Evolutionary analysis of alpha and beta hemoglobin genes by REH theory under the assumption of the equiprobability of genetic events.

It is shown how REH theory in conjunction with mRNA or gene sequence data can be used to obtain estimates of the fixation intensity, the number of varions, and the total mutations fixed between homologous pairs of nucleic acids. These estimates are more accurate than those that can be derived from amino acid sequence data. The method is illustrated for alpha and beta hemoglobin genes and these improved estimates are compared with those made from the amino acid sequences for which those genes code. Significant differences are found between the estimates made by these two methods. For the beta hemoglobin gene sequences examined here, the fixation intensity is somewhat less than the protein data had suggested, and the number of varions is considerably greater.
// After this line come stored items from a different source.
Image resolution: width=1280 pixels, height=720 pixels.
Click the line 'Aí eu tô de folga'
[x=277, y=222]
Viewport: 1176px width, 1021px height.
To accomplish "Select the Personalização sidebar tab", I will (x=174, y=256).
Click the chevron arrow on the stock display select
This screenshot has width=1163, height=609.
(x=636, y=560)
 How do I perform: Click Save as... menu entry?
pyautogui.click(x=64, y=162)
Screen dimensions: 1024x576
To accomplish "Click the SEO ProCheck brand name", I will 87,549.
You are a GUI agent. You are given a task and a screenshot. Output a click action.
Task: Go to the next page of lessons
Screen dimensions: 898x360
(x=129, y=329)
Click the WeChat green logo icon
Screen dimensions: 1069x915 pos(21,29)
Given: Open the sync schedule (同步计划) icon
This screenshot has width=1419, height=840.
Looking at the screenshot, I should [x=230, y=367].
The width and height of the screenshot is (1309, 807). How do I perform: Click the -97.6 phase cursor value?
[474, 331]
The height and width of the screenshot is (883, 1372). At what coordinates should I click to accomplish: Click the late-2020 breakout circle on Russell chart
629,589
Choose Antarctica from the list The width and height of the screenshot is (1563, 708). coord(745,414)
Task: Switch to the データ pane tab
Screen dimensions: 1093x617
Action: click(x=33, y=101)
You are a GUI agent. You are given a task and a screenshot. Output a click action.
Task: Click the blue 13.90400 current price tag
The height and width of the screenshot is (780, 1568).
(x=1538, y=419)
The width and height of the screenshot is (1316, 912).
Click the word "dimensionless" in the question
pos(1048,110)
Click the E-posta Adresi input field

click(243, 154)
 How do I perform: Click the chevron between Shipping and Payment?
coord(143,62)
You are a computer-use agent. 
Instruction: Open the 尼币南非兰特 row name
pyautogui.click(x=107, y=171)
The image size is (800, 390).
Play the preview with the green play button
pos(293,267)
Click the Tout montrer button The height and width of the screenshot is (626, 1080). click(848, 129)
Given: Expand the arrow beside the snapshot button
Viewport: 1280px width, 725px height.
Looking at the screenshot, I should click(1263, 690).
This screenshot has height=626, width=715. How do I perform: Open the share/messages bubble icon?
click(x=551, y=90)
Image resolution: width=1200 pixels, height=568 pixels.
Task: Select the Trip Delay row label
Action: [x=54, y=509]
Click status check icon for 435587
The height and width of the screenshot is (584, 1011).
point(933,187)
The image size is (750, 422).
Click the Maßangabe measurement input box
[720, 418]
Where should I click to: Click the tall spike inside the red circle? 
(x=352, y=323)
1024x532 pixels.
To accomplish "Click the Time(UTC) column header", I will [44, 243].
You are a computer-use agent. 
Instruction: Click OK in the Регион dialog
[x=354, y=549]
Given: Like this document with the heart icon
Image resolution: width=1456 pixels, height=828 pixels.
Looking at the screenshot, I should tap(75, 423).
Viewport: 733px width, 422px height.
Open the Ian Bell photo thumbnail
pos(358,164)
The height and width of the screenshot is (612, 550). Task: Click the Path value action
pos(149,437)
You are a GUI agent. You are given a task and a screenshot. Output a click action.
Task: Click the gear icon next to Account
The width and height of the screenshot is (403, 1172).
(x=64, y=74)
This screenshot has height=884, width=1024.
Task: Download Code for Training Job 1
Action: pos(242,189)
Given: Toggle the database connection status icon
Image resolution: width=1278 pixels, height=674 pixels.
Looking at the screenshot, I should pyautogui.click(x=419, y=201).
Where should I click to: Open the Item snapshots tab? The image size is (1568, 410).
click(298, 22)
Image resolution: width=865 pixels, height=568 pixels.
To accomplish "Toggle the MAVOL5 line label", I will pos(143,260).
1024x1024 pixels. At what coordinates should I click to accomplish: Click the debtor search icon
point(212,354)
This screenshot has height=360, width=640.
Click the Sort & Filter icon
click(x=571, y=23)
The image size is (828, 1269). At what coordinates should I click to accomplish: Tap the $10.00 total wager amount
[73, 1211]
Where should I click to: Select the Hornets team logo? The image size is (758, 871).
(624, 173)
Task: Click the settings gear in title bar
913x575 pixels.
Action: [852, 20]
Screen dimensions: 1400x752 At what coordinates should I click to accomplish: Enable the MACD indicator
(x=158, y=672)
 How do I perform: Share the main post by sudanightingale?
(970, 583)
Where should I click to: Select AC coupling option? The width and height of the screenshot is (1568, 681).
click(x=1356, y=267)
Depending on the gene sequences examined, between 62 and 83% of the codons appear able to fix mutations during the divergences considered. This reflects the constraints of natural selection on acceptable mutations. The total number of base replacements separating the genes for human, mouse, and rabbit beta hemoglobin varies from 61 to 105 depending on the pair examined. Rabbit alpha and beta hemoglobin are separated by at least 290 fixed mutations. For such distantly related sequences estimates made from protein and mRNA data differ less, reflecting the higher quality of information from the many observed changes in primary structure. The effects of nonrandom gene structure on these evolutionary estimates and the fact that various genetic events are not equiprobable are discussed.